OLS, GLS, WLS, PLS, LARS and ALS

Some concepts that look similar may lead to confusion, especially when given their abbreviations. This article will try to distinguish OLS, GLS, WLS, LARS, ALS

1. OLS - Ordinary Least Square

No Comment.

2. GLS - Generalized Least Square

Here we’re not assuming errors are constant and uncorrelated, instead:
$Var(\epsilon) = \sigma^{2}\Sigma$
Find S as the triangular matrix using the Choleski decomposition.(Square root of error covariance matrix), and reconstruct the regression function, to get constant & uncorrelated error variance.

3. WLS - Weighted Least Square

A special case of GLS, errors are uncorrelated but have non-equal variance.

4. PLS - Partial Least Square

Same idea as PCR(Principle Component Regression), the difference is that, PLS also choose what the component is to predict Y, just as ordinary linear regression.

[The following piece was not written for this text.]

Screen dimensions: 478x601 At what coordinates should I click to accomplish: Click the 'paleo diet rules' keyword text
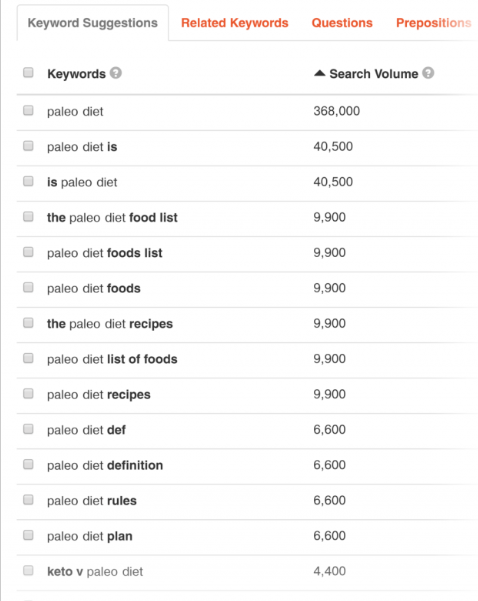pyautogui.click(x=92, y=501)

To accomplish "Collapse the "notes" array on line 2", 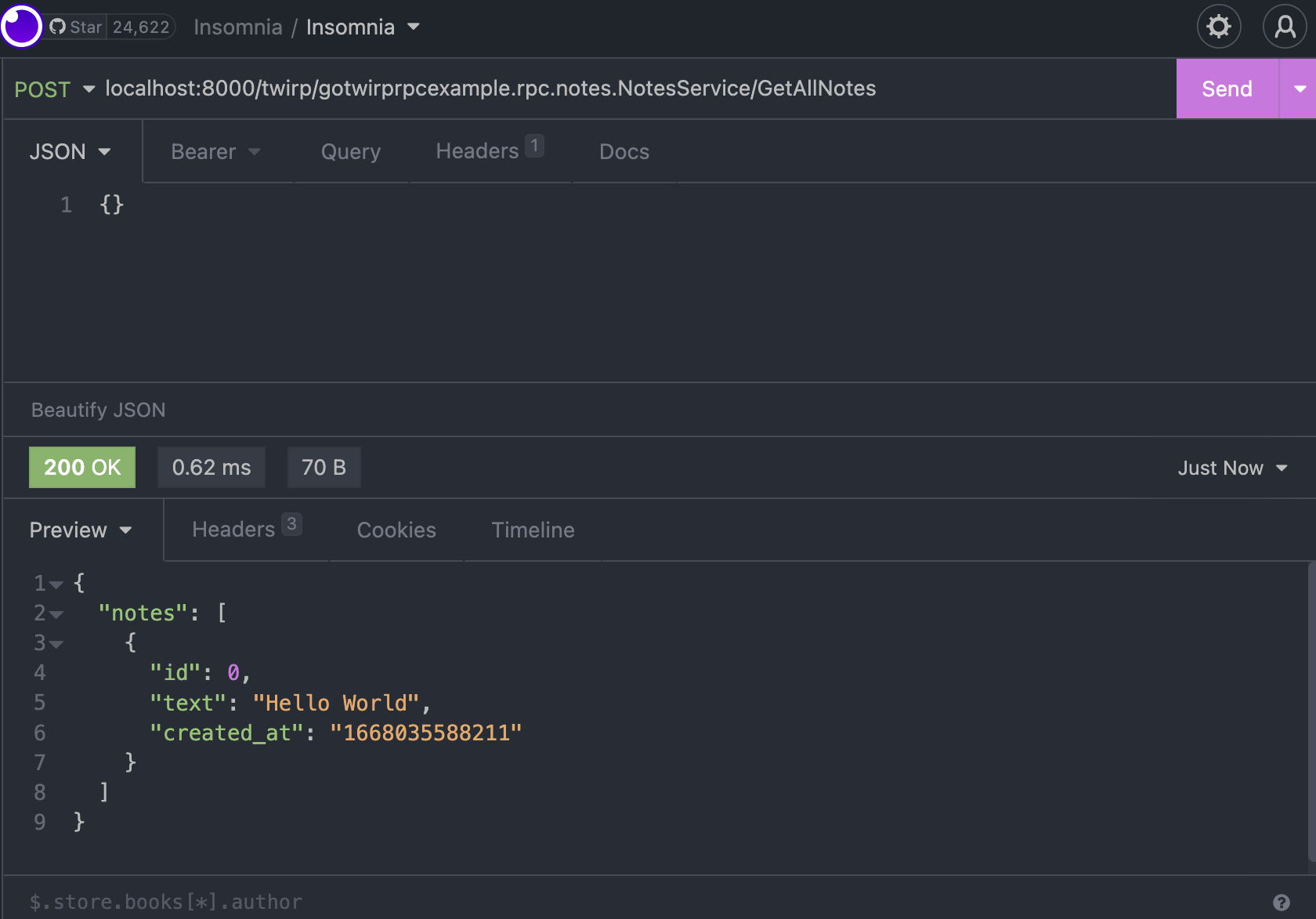I will pyautogui.click(x=56, y=615).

5. LARS - Least Angle regression

It’s an algorithm for computing linear regression with L1 regularization(Lasso).
Big idea: Move coef along the most correlated feature until another feature becomes more correlated.

Start with all coef 0
Find feature x_i most correlated with y
Increase corresponding b_i, take along residual r. Stop when some x_j has much correlation with r as x_i
Increase (b_i, b_j) in their joint least square direction, until some other x_m has much correlation with r.
If a non-zero coef hits 0, remove it from the active set of features and recompute the joint direction.
Continue until all features are in the model.

Generally speaking, it is a forward selection algorithm implemented in Lasso mode. I’ll talk about Ridge, Lasso and ElasticNet regularizations in another article.

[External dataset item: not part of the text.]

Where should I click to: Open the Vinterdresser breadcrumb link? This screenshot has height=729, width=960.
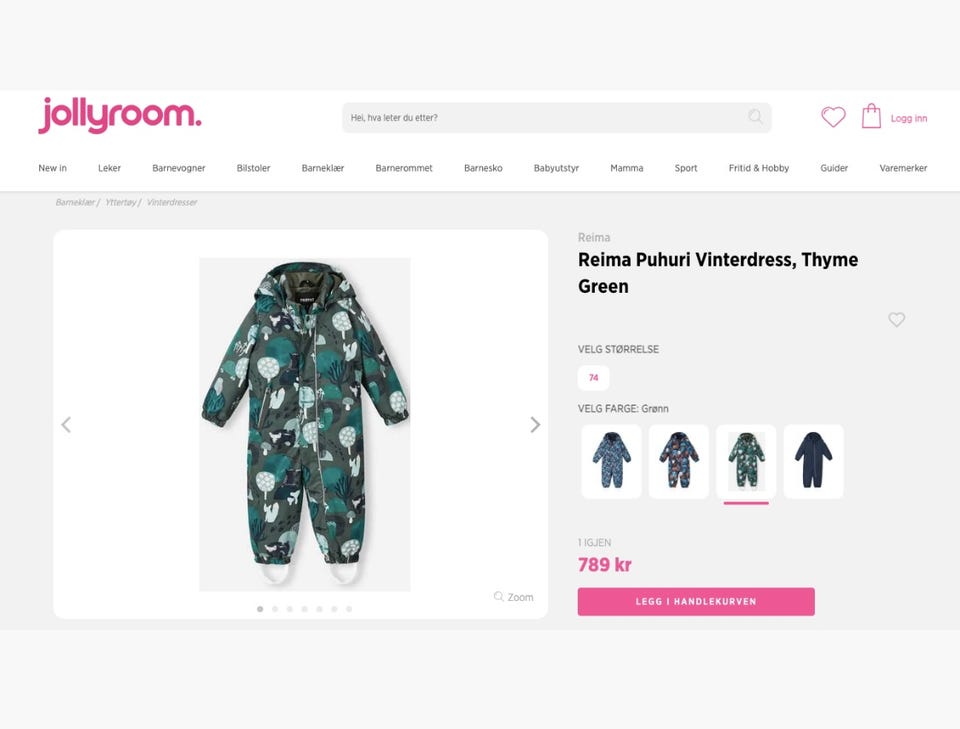[171, 202]
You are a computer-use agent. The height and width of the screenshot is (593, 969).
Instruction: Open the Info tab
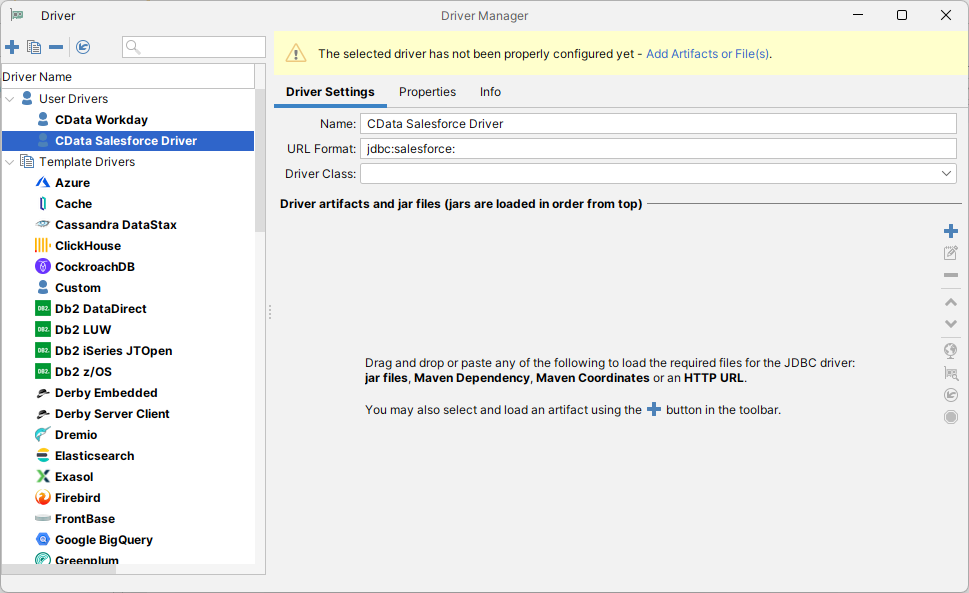[x=490, y=92]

6. ALS - Alternative Least Square

Used in collaborative filtering, powerful technique in building recommendation systems.
Here we want UV to be as close to R as possible, since U, V are too low rank, a perfect solution will be impossible. But it’s actually a good thing, which will reduce the iteration rounds of ALS.

General idea of ALS: Fix one matrix to optimize another, and do iterations. It’s just like EM algorithm, our objective function here is the loss(difference) between LHS and RHS.

I’ll talk about collaborative filtering along with recommendation system and RSA next time.